Physiologic mechanisms underlying polycystic kidney disease

Polycystic Kidney Disease (PKD) encompasses a class of disorders presenting with bilateral cyst formation in the kidney. PKD can be inherited as a dominant (ADPKD) or a recessive (ARPKD) trait, due to mutations into multiple genes, the most frequent being PKD1, PKD2 and PKHD1. The protein products of these genes (polycystin-1, polycystin-2 and fibrocystin, respectively) have been shown reside within the primary cilium or to be important for the maturation and trafficking of proteins to the primary cilium. The primary cilium is an organelle protruding from the apical surfaces of renal epithelial cells that functions to sense extracellular signals and translate them into intracellular biochemical information.
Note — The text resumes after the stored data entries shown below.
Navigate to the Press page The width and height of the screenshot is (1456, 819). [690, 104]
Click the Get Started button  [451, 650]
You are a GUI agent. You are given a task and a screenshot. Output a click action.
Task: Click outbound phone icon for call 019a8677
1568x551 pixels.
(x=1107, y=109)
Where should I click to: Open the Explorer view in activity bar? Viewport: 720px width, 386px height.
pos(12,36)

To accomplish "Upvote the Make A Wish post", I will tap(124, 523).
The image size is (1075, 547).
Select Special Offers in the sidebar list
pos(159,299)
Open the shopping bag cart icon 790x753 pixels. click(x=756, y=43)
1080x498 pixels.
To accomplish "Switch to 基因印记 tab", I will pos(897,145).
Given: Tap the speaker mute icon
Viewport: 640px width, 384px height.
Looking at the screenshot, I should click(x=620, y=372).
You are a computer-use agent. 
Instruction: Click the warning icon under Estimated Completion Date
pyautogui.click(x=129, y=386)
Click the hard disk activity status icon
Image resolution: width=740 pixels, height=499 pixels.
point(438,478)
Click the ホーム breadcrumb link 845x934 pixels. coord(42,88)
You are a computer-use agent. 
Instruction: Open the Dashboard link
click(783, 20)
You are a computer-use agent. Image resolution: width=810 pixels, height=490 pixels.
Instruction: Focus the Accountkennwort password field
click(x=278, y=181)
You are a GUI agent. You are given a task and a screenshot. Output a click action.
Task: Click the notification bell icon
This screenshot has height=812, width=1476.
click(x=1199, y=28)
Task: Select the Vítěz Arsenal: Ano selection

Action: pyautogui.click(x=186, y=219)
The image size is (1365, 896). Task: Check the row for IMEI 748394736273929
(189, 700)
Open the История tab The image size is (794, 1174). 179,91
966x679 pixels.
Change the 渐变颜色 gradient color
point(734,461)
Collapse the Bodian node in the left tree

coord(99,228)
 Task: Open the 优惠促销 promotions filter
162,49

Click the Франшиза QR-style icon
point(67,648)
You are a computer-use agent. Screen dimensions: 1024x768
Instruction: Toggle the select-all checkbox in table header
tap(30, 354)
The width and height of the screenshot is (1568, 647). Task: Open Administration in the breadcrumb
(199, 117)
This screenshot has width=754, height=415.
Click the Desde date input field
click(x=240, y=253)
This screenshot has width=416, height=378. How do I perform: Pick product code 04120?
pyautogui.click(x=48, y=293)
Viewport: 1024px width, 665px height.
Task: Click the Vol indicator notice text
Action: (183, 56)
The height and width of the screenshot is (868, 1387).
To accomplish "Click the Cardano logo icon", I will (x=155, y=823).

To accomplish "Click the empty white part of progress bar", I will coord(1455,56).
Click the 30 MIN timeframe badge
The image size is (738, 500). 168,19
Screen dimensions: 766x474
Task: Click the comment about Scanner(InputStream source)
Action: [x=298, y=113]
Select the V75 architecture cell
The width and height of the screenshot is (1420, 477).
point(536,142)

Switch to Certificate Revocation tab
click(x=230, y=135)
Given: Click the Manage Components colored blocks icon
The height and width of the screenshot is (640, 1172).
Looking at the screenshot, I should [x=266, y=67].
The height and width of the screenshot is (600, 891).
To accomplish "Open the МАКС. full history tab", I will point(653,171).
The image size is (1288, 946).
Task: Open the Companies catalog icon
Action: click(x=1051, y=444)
PKD represents the most common monogenic disorder affecting the kidney and the most common manifestation of human ciliopathies. The precise functions of the polycystin and fibrocystin proteins have not yet been fully elucidated, nor have the molecular basis underlying the renal tubule cyst formation that occurs in the absence of sufficient functional expression of these proteins. The genes that are muted in PKD were cloned three decades ago and since their identification a wealth of information regarding their structure, cell biology and physiological properties has been developed. Here, we provide a broad review of the relevant literature and summarize a large body of experimental evidence, while focusing particularly on more recent findings that are poised to change our understanding of the field.